--- DATASET ENTRIES ---
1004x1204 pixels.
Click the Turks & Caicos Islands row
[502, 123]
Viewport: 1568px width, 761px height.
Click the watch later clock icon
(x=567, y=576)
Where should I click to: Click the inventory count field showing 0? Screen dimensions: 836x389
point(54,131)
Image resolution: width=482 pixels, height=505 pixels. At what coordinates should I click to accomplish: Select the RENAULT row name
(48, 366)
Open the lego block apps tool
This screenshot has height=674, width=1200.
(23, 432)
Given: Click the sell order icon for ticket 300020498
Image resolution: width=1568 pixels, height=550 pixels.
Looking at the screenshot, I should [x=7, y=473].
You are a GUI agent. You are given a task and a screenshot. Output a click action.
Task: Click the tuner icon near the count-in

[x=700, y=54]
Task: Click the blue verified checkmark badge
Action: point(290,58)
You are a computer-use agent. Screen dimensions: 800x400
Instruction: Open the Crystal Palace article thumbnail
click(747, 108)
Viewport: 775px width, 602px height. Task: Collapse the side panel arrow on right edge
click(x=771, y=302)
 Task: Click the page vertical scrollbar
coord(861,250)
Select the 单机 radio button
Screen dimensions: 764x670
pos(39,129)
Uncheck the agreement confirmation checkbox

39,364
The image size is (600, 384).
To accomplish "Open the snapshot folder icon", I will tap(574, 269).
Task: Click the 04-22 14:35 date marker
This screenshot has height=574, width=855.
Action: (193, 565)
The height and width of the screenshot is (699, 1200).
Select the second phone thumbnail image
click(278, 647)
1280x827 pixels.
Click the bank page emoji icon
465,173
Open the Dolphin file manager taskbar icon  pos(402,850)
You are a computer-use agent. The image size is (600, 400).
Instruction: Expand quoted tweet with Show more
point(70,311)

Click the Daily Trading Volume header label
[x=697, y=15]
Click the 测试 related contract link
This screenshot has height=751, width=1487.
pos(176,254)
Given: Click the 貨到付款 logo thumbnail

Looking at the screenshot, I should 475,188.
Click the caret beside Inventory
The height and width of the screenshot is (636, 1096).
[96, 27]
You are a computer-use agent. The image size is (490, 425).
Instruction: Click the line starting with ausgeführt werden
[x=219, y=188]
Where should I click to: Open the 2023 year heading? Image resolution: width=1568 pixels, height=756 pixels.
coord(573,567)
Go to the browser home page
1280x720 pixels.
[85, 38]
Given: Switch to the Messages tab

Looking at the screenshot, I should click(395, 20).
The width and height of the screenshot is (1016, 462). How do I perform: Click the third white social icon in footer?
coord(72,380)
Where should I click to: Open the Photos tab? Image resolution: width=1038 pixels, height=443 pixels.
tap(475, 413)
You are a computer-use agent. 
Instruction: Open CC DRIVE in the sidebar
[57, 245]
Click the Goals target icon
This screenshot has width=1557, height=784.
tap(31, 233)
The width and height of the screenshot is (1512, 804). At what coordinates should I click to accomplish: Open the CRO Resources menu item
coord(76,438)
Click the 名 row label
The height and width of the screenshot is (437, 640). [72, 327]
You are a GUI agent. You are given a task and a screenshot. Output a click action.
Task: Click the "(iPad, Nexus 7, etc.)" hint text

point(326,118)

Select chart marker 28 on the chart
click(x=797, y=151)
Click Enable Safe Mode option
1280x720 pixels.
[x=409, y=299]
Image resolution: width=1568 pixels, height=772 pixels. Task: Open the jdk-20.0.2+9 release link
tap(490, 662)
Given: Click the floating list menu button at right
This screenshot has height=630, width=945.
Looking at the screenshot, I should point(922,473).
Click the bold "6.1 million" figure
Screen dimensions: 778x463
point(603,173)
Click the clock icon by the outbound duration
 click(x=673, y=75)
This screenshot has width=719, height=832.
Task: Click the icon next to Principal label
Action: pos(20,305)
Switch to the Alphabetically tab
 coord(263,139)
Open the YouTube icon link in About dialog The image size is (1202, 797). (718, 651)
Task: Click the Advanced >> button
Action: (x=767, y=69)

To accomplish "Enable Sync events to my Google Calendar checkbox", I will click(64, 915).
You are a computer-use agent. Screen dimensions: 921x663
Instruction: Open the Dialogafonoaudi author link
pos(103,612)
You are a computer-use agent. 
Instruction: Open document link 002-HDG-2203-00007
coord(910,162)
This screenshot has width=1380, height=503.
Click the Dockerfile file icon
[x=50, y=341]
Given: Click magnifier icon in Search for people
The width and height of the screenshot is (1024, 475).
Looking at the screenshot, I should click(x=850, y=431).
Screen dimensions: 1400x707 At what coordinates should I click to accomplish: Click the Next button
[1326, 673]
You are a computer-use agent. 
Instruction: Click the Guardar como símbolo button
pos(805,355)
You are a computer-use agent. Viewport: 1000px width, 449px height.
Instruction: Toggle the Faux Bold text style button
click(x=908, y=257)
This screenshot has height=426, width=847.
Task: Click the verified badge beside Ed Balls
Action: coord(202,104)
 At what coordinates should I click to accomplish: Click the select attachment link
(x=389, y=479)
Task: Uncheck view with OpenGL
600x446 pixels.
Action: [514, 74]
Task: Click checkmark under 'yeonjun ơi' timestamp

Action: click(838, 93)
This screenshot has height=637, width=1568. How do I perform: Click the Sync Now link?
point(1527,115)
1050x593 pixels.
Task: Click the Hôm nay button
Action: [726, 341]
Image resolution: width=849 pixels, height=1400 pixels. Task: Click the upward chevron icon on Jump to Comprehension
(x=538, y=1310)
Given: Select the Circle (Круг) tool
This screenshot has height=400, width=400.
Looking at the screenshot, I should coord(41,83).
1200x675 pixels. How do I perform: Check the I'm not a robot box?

--- EXERCISE DETAILS ---
Reproduce the data. Keep it exact.

--- ANSWER SPACE ---
1004x1204 pixels.
Click the Turks & Caicos Islands row
[502, 123]
Viewport: 1568px width, 761px height.
Click the watch later clock icon
(x=567, y=576)
Where should I click to: Click the inventory count field showing 0? Screen dimensions: 836x389
point(54,131)
Image resolution: width=482 pixels, height=505 pixels. At what coordinates should I click to accomplish: Select the RENAULT row name
(48, 366)
Open the lego block apps tool
This screenshot has height=674, width=1200.
(23, 432)
Given: Click the sell order icon for ticket 300020498
Image resolution: width=1568 pixels, height=550 pixels.
Looking at the screenshot, I should [x=7, y=473].
You are a GUI agent. You are given a task and a screenshot. Output a click action.
Task: Click the tuner icon near the count-in

[x=700, y=54]
Task: Click the blue verified checkmark badge
Action: point(290,58)
You are a computer-use agent. Screen dimensions: 800x400
Instruction: Open the Crystal Palace article thumbnail
click(747, 108)
Viewport: 775px width, 602px height. Task: Collapse the side panel arrow on right edge
click(x=771, y=302)
 Task: Click the page vertical scrollbar
coord(861,250)
Select the 单机 radio button
Screen dimensions: 764x670
pos(39,129)
Uncheck the agreement confirmation checkbox

39,364
The image size is (600, 384).
To accomplish "Open the snapshot folder icon", I will tap(574, 269).
Task: Click the 04-22 14:35 date marker
This screenshot has height=574, width=855.
Action: (193, 565)
The height and width of the screenshot is (699, 1200).
Select the second phone thumbnail image
click(278, 647)
1280x827 pixels.
Click the bank page emoji icon
465,173
Open the Dolphin file manager taskbar icon  pos(402,850)
You are a computer-use agent. The image size is (600, 400).
Instruction: Expand quoted tweet with Show more
point(70,311)

Click the Daily Trading Volume header label
[x=697, y=15]
Click the 测试 related contract link
This screenshot has height=751, width=1487.
pos(176,254)
Given: Click the 貨到付款 logo thumbnail

Looking at the screenshot, I should 475,188.
Click the caret beside Inventory
The height and width of the screenshot is (636, 1096).
[96, 27]
You are a computer-use agent. The image size is (490, 425).
Instruction: Click the line starting with ausgeführt werden
[x=219, y=188]
Where should I click to: Open the 2023 year heading? Image resolution: width=1568 pixels, height=756 pixels.
coord(573,567)
Go to the browser home page
1280x720 pixels.
[85, 38]
Given: Switch to the Messages tab

Looking at the screenshot, I should click(395, 20).
The width and height of the screenshot is (1016, 462). How do I perform: Click the third white social icon in footer?
coord(72,380)
Where should I click to: Open the Photos tab? Image resolution: width=1038 pixels, height=443 pixels.
tap(475, 413)
You are a computer-use agent. 
Instruction: Open CC DRIVE in the sidebar
[57, 245]
Click the Goals target icon
This screenshot has width=1557, height=784.
tap(31, 233)
The width and height of the screenshot is (1512, 804). At what coordinates should I click to accomplish: Open the CRO Resources menu item
coord(76,438)
Click the 名 row label
The height and width of the screenshot is (437, 640). [72, 327]
You are a GUI agent. You are given a task and a screenshot. Output a click action.
Task: Click the "(iPad, Nexus 7, etc.)" hint text

point(326,118)

Select chart marker 28 on the chart
click(x=797, y=151)
Click Enable Safe Mode option
1280x720 pixels.
[x=409, y=299]
Image resolution: width=1568 pixels, height=772 pixels. Task: Open the jdk-20.0.2+9 release link
tap(490, 662)
Given: Click the floating list menu button at right
This screenshot has height=630, width=945.
Looking at the screenshot, I should point(922,473).
Click the bold "6.1 million" figure
Screen dimensions: 778x463
point(603,173)
Click the clock icon by the outbound duration
 click(x=673, y=75)
This screenshot has width=719, height=832.
Task: Click the icon next to Principal label
Action: pos(20,305)
Switch to the Alphabetically tab
 coord(263,139)
Open the YouTube icon link in About dialog The image size is (1202, 797). (718, 651)
Task: Click the Advanced >> button
Action: (x=767, y=69)

To accomplish "Enable Sync events to my Google Calendar checkbox", I will click(64, 915).
You are a computer-use agent. Screen dimensions: 921x663
Instruction: Open the Dialogafonoaudi author link
pos(103,612)
You are a computer-use agent. 
Instruction: Open document link 002-HDG-2203-00007
coord(910,162)
This screenshot has width=1380, height=503.
Click the Dockerfile file icon
[x=50, y=341]
Given: Click magnifier icon in Search for people
The width and height of the screenshot is (1024, 475).
Looking at the screenshot, I should click(x=850, y=431).
Screen dimensions: 1400x707 At what coordinates should I click to accomplish: Click the Next button
[1326, 673]
You are a computer-use agent. 
Instruction: Click the Guardar como símbolo button
pos(805,355)
You are a computer-use agent. Viewport: 1000px width, 449px height.
Instruction: Toggle the Faux Bold text style button
click(x=908, y=257)
This screenshot has height=426, width=847.
Task: Click the verified badge beside Ed Balls
Action: coord(202,104)
 At what coordinates should I click to accomplish: Click the select attachment link
(x=389, y=479)
Task: Uncheck view with OpenGL
600x446 pixels.
Action: [514, 74]
Task: Click checkmark under 'yeonjun ơi' timestamp

Action: click(838, 93)
This screenshot has height=637, width=1568. How do I perform: Click the Sync Now link?
point(1527,115)
1050x593 pixels.
Task: Click the Hôm nay button
Action: [726, 341]
Image resolution: width=849 pixels, height=1400 pixels. Task: Click the upward chevron icon on Jump to Comprehension
(x=538, y=1310)
Given: Select the Circle (Круг) tool
This screenshot has height=400, width=400.
Looking at the screenshot, I should coord(41,83).
1200x675 pixels. How do I perform: Check the I'm not a robot box?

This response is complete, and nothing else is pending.